• EXERCISE AIM:
Locate the line that contains "Where should I click to: Click the 'Taper". Print it and every subsequent line through the final line of the records, exactly and only those.

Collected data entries
════════

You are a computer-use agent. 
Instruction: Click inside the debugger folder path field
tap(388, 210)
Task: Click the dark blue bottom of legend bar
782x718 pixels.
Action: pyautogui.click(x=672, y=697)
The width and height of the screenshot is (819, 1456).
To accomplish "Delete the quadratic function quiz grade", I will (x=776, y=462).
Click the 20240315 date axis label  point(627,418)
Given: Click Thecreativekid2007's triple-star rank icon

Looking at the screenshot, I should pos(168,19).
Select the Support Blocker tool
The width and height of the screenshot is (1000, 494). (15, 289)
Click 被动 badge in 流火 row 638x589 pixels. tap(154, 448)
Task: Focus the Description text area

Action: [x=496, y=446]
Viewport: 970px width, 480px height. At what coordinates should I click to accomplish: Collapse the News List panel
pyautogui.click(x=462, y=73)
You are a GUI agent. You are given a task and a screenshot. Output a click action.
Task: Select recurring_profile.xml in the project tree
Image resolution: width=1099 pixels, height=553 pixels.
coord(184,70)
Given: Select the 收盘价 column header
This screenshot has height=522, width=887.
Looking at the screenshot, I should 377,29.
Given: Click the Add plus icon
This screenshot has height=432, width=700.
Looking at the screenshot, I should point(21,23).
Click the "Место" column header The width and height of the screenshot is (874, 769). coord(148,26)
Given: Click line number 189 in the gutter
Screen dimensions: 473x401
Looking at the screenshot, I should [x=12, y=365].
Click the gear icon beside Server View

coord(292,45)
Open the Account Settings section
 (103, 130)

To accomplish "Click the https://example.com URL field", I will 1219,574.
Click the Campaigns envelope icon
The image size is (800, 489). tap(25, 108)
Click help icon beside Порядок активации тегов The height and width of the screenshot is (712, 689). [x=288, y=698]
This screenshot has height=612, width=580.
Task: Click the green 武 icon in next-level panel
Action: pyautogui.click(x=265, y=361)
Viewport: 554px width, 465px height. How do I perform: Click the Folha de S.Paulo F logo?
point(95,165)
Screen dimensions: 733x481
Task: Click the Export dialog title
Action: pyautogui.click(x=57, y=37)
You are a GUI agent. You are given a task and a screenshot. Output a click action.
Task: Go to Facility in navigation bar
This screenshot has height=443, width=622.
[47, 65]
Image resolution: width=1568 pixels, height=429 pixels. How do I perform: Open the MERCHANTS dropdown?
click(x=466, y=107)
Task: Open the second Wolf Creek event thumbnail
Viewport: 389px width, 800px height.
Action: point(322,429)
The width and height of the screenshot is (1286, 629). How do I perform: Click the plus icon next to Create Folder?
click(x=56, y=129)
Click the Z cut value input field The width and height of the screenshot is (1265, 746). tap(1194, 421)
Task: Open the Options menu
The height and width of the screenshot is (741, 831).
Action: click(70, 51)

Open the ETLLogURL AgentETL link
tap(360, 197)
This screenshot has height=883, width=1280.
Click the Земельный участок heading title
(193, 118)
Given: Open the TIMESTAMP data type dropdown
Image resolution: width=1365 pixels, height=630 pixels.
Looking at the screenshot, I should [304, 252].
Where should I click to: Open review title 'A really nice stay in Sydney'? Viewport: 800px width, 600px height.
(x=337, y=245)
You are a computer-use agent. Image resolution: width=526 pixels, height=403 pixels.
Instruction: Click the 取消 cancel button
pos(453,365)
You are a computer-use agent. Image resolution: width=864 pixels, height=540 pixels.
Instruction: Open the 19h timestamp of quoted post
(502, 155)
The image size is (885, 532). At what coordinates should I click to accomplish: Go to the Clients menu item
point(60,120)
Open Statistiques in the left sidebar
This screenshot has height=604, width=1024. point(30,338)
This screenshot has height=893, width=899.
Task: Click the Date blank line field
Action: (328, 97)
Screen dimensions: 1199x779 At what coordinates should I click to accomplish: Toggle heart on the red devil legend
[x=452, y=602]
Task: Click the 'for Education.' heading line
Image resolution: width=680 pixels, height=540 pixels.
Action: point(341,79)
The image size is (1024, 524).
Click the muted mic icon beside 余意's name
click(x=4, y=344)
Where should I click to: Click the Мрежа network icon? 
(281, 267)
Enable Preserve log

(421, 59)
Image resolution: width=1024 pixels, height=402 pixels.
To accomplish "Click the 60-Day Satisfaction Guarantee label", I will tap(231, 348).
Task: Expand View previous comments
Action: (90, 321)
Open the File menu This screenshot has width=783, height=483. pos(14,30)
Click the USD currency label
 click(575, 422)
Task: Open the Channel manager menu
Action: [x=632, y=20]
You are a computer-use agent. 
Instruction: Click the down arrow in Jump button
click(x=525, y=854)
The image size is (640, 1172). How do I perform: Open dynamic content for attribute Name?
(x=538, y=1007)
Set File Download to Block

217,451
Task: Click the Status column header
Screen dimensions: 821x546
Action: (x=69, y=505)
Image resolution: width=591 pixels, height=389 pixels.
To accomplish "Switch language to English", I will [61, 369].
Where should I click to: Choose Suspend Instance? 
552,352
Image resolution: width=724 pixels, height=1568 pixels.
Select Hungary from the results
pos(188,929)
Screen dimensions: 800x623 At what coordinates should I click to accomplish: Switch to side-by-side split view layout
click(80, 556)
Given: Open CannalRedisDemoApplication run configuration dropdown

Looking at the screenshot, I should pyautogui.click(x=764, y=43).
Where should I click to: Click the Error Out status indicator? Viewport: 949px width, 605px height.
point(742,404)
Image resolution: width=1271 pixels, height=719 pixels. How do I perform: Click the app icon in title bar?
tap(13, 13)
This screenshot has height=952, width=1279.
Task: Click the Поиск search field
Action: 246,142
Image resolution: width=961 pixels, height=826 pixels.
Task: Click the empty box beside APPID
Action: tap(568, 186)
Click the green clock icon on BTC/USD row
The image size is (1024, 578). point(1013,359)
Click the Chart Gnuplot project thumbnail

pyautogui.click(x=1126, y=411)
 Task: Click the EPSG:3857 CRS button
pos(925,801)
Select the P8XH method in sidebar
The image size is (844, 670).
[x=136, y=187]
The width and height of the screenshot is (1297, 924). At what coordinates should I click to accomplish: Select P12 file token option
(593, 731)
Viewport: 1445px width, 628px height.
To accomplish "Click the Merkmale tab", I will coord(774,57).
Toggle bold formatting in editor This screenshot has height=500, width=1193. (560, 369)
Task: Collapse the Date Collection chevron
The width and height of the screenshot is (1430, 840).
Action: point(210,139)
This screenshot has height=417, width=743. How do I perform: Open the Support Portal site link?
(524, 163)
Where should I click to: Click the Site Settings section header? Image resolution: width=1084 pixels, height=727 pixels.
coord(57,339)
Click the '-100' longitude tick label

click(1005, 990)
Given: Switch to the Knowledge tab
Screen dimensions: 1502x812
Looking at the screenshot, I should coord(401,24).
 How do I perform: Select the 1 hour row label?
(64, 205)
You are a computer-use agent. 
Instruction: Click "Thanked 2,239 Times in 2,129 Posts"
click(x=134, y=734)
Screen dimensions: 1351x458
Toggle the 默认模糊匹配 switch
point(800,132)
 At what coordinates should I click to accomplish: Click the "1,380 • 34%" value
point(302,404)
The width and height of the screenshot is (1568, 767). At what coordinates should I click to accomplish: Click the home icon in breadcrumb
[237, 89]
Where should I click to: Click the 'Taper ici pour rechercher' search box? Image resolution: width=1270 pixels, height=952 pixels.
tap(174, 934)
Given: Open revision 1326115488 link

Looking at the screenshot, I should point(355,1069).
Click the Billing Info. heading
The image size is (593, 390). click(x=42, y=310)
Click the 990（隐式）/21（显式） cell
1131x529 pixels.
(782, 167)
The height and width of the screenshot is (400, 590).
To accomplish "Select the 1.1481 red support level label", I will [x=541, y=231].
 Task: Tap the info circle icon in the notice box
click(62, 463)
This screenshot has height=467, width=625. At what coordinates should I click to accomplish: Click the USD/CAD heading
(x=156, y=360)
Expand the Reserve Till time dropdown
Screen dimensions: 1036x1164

════════

• RESPONSE TO THIS EXERCISE:
Where should I click to: Click the 'Taper ici pour rechercher' search box? Image resolution: width=1270 pixels, height=952 pixels.
tap(174, 934)
Given: Open revision 1326115488 link

Looking at the screenshot, I should point(355,1069).
Click the Billing Info. heading
The image size is (593, 390). click(x=42, y=310)
Click the 990（隐式）/21（显式） cell
1131x529 pixels.
(782, 167)
The height and width of the screenshot is (400, 590).
To accomplish "Select the 1.1481 red support level label", I will [x=541, y=231].
 Task: Tap the info circle icon in the notice box
click(62, 463)
This screenshot has height=467, width=625. At what coordinates should I click to accomplish: Click the USD/CAD heading
(x=156, y=360)
Expand the Reserve Till time dropdown
Screen dimensions: 1036x1164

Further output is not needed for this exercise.